** Opening EXERCISE MATERIAL block **
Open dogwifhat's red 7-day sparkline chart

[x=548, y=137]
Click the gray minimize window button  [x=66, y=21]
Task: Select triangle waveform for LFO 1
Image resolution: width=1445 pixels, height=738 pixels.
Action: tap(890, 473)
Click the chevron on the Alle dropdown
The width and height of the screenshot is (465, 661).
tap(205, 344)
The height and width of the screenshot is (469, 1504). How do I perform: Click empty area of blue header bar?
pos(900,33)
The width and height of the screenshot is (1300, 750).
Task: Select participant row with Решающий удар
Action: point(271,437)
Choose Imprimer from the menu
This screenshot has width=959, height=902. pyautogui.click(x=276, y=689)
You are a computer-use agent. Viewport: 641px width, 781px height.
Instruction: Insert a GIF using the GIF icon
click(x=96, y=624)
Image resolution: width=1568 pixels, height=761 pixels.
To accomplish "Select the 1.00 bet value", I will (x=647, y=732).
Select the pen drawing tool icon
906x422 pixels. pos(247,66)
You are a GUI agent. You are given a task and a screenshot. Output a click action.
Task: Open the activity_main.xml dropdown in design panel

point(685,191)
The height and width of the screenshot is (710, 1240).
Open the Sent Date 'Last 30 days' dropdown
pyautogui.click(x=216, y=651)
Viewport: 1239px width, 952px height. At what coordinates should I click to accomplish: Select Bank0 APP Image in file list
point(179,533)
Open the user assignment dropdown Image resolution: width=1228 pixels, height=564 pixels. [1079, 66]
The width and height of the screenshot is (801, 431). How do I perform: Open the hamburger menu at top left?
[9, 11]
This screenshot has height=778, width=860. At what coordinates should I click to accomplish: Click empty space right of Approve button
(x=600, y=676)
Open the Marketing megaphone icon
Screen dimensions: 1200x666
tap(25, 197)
** Closing EXERCISE MATERIAL block **
PROBLEM STATEMENT:
The lines from the one containing "Open the Sent Date 'Last 30 days' dropdown" through the final line of the entries above are to be printed exactly, with nothing added.

EXERCISE OUTPUT:
Open the Sent Date 'Last 30 days' dropdown
pyautogui.click(x=216, y=651)
Viewport: 1239px width, 952px height. At what coordinates should I click to accomplish: Select Bank0 APP Image in file list
point(179,533)
Open the user assignment dropdown Image resolution: width=1228 pixels, height=564 pixels. [1079, 66]
The width and height of the screenshot is (801, 431). How do I perform: Open the hamburger menu at top left?
[9, 11]
This screenshot has height=778, width=860. At what coordinates should I click to accomplish: Click empty space right of Approve button
(x=600, y=676)
Open the Marketing megaphone icon
Screen dimensions: 1200x666
tap(25, 197)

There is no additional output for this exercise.